--- Auszug der Seite ---
Wer sich für Physische Geographie entscheidet, sollte in der Oberstufe „möglichst nicht alle Naturwissenschaften abgewählt haben“, sagt sie, aber als „richtig harte Naturwissenschaft“ sieht sie ihre Disziplin nicht. „Zur Auffrischung des Abi-Wissens haben wir sogar ein naturwissenschaftliches Grundlagenmodul mit Wahlmöglichkeiten“, kann sie Mathe- oder Bio-Muffel beruhigen.
Betreuung durch Mentoren
Sehr viel Unterstützung biete auch die persönliche Betreuung der Studierenden durch studentische Tutorinnen und Tutoren in den ersten beiden Semestern. „Das ist bei uns Teil des Curriculums“, sagt Marzolff. „Die älteren Studierenden leiten sogar selbst eine physisch-geographische Exkursion und eine Stadtexkursion.“ Dadurch sammeln sie wichtige Erfahrungen darin, einer Gruppe Inhalte zu vermitteln. Die Mentees wiederum bekommen Kontakt zu höheren Semestern und bessere Einblicke, was sie in den kommenden Semestern erwartet. Grundlegende IT-Kenntnisse für die Erhebung und Nutzung von Geodaten und Arbeit mit Geo-Informationssystemen werden immer dazu gehören. Das gehöre mittlerweile zur Kernkompetenz vieler Absolventen, stimmen Marzolff und Schreiber überein, die beide in diesem Bereich lehren. Geo-Informations-Management sei eine der am stärksten wachsenden Wirtschaftsbranchen. „Wobei wir uns auf die Analysen beschränken, etwa zur Bestimmung möglicher Standorten für Supermärkte“, sagt Schreiber. „Programme schreiben wir hier nicht.“
„Ich habe nach einem Studiengang gesucht, der viele verschiedene Themen aus unterschiedlichen Perspektiven verbindet, da ich nicht einfach nur eine Richtung studieren wollte wie es beispielsweise bei Politikwissenschaft oder der Volkswirtschaftslehre der Fall ist“, beschreibt der Studierende Alexander N. seine Studienfachwahl. „Ich habe mir verschiedene Universitäten online für dieses Fach angeschaut und Frankfurt hat mir aufgrund der Y-Struktur am besten gefallen.“ Jens Schreiber kann gut nachvollziehen, was Alexander N. meint: Für ihn sind Geographen auch später im Beruf, etwa in der Stadtplanung, diejenigen, „die sich zwischen den Disziplinen eingliedern und vermitteln, die Zusammenhänge herauslesen zwischen den Prozessen.“
Für die erste Kontaktaufnahme mit dem Arbeitsmarkt sorgt ein achtwöchiges Pflichtpraktikum. „Für etliche war das schon über Werks- und Zeitverträge der Einstieg in den Beruf“, weiß Marzolff. Nach dem Studienabschluss ─ auch mit Bachelor ─ gebe es viele Möglichkeiten, aber kein scharf umrissenes Berufsbild. „Oft taucht in Stellenbeschreibungen noch nicht einmal das Stichwort Geographie auf“, bedauert sie. Zu den typischen Einsatzorten zählen Ingenieurbüros, Ämter für Stadtplanung und Umwelt, Wirtschaftsförderung, Ministerien und Organisationen für Entwicklungshilfe, Natur und Umwelt, Infrastruktur, Flugsicherheit sowie Versorger und Verkehrsdienstleister wie der RMV, aber auch Geodienste und ─ gerade in Frankfurt ─ Immobilien-Researcher.

--- Arbeitsauftrag ---
Schreibe den Text über das Geographiestudium im Anschluss an seinen letzten Satz weiter.

--- Vorliegende Daten ---
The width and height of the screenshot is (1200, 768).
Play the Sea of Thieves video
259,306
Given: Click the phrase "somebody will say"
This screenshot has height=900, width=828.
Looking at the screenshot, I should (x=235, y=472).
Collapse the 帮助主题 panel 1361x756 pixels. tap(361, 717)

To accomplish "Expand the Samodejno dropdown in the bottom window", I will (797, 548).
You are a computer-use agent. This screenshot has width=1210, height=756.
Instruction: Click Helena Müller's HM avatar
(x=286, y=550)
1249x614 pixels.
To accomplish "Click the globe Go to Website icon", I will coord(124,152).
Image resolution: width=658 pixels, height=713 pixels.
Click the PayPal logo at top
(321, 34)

--- Antwort ---
Nach dem Bachelor die Uni zu verlassen, ist möglich: „Die Privatwirtschaft ist da ganz offen“, beobachtet Schreiber. „Dagegen ist in der Verwaltung immer noch der Master entscheidend für die entsprechende Eingruppierung“, weiß er. Viele entscheiden sich für das Masterstudium, um sich weiter zu spezialisieren. Sie erwartet eine engere Einbindung in laufende Forschungsprojekte und Exkursionen zu den damit im Zusammenhang stehenden Orten im In- und Ausland. Auch Afrika und Amerika können dazu gehören.
Für Bachelor der Humangeographie bietet sich in Frankfurt der Masterstudiengang „Geographien der Globalisierung ─ Märkte und Metropolen“ an, Bachelor of Science können mit einem Master in Physischer Geographie zu „Mensch und Umwelt im globalen Wandel“ noch tiefer in das Geschehen auf der Erdoberfläche eintauchen.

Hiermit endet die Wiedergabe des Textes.